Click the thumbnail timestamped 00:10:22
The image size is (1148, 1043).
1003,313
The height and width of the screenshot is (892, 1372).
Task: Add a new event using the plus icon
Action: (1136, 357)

*EXERCISE*. Word for word, restate each line of the material.

*SOLUTION FOR THIS EXERCISE*.
Click the thumbnail timestamped 00:10:22
The image size is (1148, 1043).
1003,313
The height and width of the screenshot is (892, 1372).
Task: Add a new event using the plus icon
Action: (1136, 357)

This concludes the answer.